* _WHAT TO DO_
Only the lines from the one containing "You are a computer-use" to the end of the records belong in the copy. Reproduce them word for word and drop the pictures.

***** INPUT DATA *****

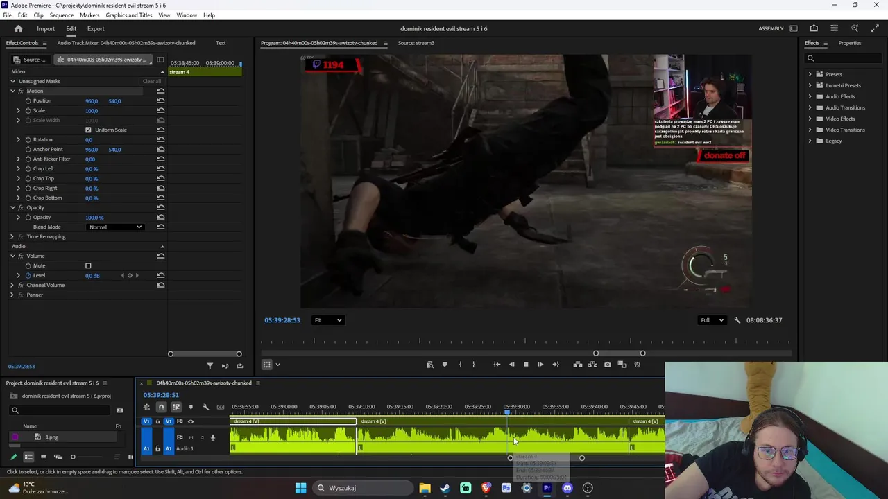Add a marker in the Program monitor
888x499 pixels.
pyautogui.click(x=445, y=365)
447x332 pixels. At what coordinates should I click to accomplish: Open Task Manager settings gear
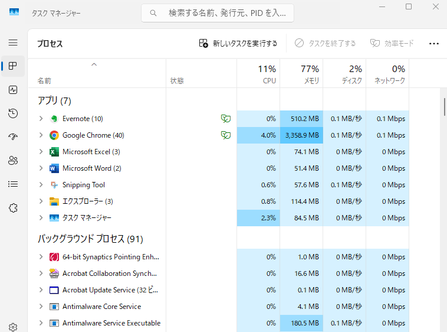[x=13, y=327]
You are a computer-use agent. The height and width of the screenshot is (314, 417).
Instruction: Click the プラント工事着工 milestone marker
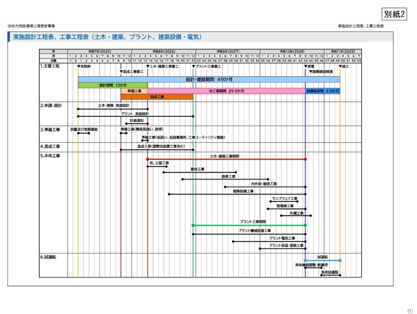coord(206,66)
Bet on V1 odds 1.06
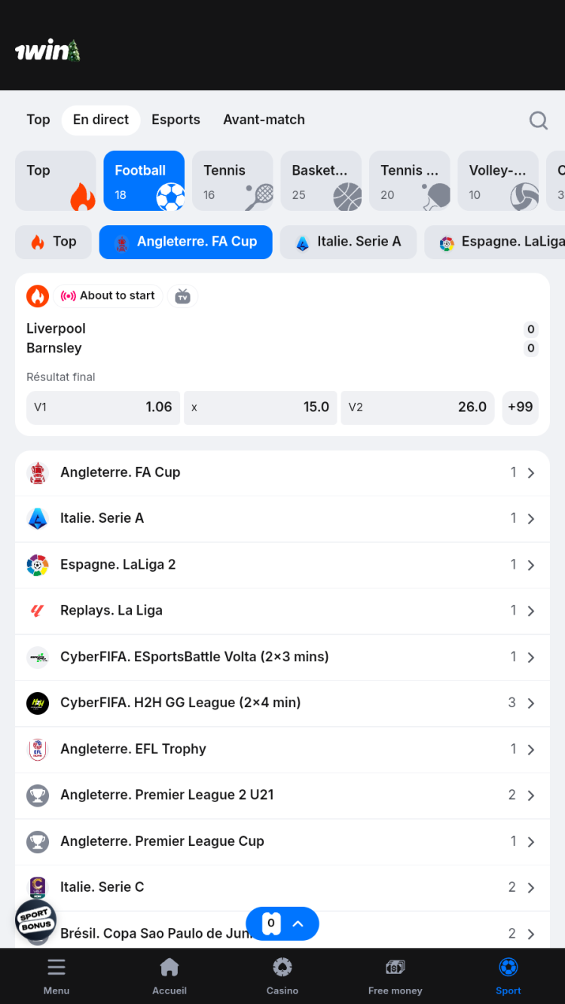The image size is (565, 1004). click(x=103, y=407)
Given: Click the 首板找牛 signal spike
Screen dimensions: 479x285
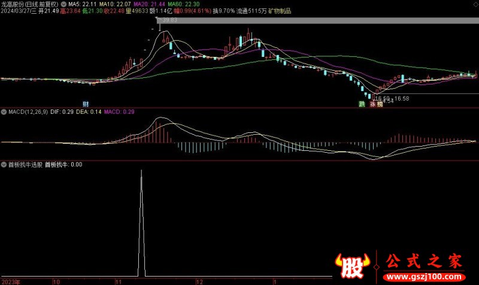Looking at the screenshot, I should pos(141,180).
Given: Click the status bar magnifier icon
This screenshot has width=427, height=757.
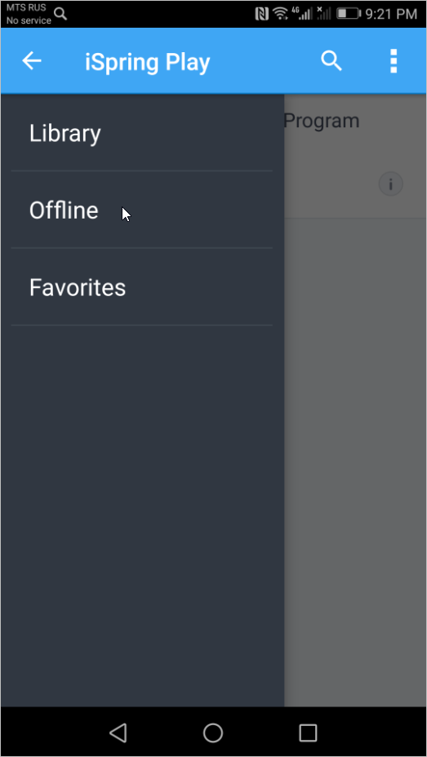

*****

* _ANSWER FOR THIS EXERCISE_
You are a computer-use agent. The height and width of the screenshot is (314, 417).
Instruction: Click the プラント工事着工 milestone marker
coord(206,66)
Bet on V1 odds 1.06
The image size is (565, 1004). click(x=103, y=407)
Given: Click the 首板找牛 signal spike
Screen dimensions: 479x285
Looking at the screenshot, I should pos(141,180).
Given: Click the status bar magnifier icon
This screenshot has width=427, height=757.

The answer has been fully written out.